Sixteenth Sunday in Ord Time B (2021-4) Boarbank Hall
Like sheep without a shepherd (Mk 6:30-34)
The disciples returned to Jesus after their missionary outing. He decided it was time for a rest together where they could be alone. This was not to be. The crowd saw where he was going and anticipated the arrival. Moved with compassion (and only God and Jesus are said to be so ‘moved’ in the whole Bible), Jesus described them as like sheep without a shepherd…and began to teach them. We must wonder how teaching as we understand the reality could be of any help to an illiterate crowd who seemed to have infinite time on their hands. His healing presence would have given him enormous prestige. That had symbolic force; what he promised for the age to come he delivered in the present. The blind see, the lame walk .. and the poor have the gospel preached to them. This was his reply to the question from John the Baptist- recorded in Mt 11;3 ff. and in Luke (but seemingly not in Mark). It meant he was the Messiah already with them.
The Future
What could the ordinary folk of Jesus’ day have understood as their future? It Is with the metaphor of a shepherd caring for his sheep that he encourages them to believe in him. Yet the ordinary life of every day carried on unchanged. What those who listened to him heard from him was that Loving God and Loving One’s Neighbour was life’s purpose. What else could one do during the short time any ordinary person lives on earth? The test of whether one loved God was in the evidence of how one related with the neighbour. Many people will say: But I do not believe in God. The attitude of Jesus towards such people was determined on how they treated their neighbour. He did not ask them to make correct doctrinal statements on the nature of the God they did not believe in. The parable of The Good Samaritan is indicative of what he thought. Having mercy and compassion for a suffering fellow human being is to think of and treat such a person as God does. Probably that is the way that normal human beings live anyway. It is interesting to notice that Capt. Sir Tom Moore in his recently published autobiography cited The Good Samaritan as an inspiration for the life he led, culminating with a vast monetary contribution to the NHS as he entered his hundredth year. (Doubtlessly he was influenced by the Sunday School of his childhood and being a young chorister but he laid emphasis on the teaching of Jesus through the parable of the Good Samaritan. Unfortunately his family did not emulate him).
Post Covid Reflections
What will most people do with what is our freedom? We have a greater opportunity to interrelate with others. We see the travel people and the hospitality people seeing in this a way to recuperate some of their losses of the past. Many have been in grave personal and financial and social difficulties.
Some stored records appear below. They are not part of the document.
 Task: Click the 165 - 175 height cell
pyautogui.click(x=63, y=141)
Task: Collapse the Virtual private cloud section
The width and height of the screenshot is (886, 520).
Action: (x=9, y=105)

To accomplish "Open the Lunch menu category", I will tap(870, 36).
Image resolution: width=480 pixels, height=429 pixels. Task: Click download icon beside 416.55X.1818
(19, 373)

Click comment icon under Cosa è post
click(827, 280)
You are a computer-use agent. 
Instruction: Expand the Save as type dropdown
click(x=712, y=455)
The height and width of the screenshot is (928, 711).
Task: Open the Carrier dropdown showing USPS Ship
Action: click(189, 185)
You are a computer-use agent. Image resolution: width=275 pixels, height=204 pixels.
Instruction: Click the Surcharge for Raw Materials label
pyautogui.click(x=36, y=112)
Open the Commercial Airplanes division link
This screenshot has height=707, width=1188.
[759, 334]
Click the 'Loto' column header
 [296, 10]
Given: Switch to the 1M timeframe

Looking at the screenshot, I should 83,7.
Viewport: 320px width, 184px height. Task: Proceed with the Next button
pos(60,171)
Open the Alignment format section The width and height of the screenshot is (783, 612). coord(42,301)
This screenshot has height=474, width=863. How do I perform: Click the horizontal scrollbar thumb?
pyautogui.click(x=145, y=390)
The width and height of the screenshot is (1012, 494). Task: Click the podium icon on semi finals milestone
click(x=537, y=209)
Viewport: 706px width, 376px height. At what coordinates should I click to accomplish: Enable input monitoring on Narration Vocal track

The suffering has been real. It has been terrible for the poor, the sick and the aged. Human contact makes the world go round. We need other people and all the time. The Common Good is the name given to honouring the needs of all without exception. The exceptions make their voices heard every day. People of colour feel constantly despised just because of the colour of their skin. Immigrants without legal status are treated as felons. Such experiences are recorded daily. Most of us can do nothing about it- except to examine our own attitude. Love God, love one’s neighbour must be constantly ringing in our ears. There is no easy solution as to what to do, nor even what to think in the face of the issues that cause mass migration and often the heartless profiteers that makes it possible. The world is full of warring factions, the reasons for which we cannot possibly fathom. So where does that leave us?
The Local Community
We must participate more fully in local Church liturgy and ecclesial activities. We receive our ideals in and from the local community in communion with the universal Church. We are not sheep without shepherds. The universal Church is always massively engaged in trying to do good. The local Church is the universal Church made present in its faith and commitment. The old catechism answer to the question why God made me remains permanently valid: to know love and serve him…in loving the neighbours. To do so we need freedom, and with freedom we make choices, about how we should pray, and relate, and use our talents for and with others. Freedom is not just a release from all and every restraint, it is a necessary human attribute conditioned by our own and the needs of others.
Conclusion
I suppose the greatest compliment one human being can give to another is to say “You have taken away my loneliness”. Their absence is our loneliness. We recall how Jesus foresaw and preempted the sorrow his absence would cause: “Behold I am with you always even to the close of the age”….such was the way he understood the unsurpassable importance of constant presence. Surely this is the greatest promise ever recorded in human history. ‘I will not leave you desolate’ (Jn 14;18-RSV). This assurance of His presence has been a constant source of consolation to believers ever since. The Real Presence is the continuous realisation of this promise every day. It continues the promise of presence: Emmanuel…God with us. It is the continuous actualisation of the incarnation. God became man and dwelt among us. His presence in the sacrament, in the congregation celebrating it, in the kindness and goodness of his faithful fulfil his promises. Humanly we are made for each other. As believers we rely on each other. We need freedom to express such interrelationships, in public and in private, above all personally. At one level this freedom in the post pandemic experience is now being restored to us and it gives us the chance to consider in depth what it means to be a person, and what we owe to a community. Such freedom brings responsibility- if it remains conditioned by ourselves it will also be in the interest of others. Looking round the world there is no room for complacency. There is much to pray for. Amen.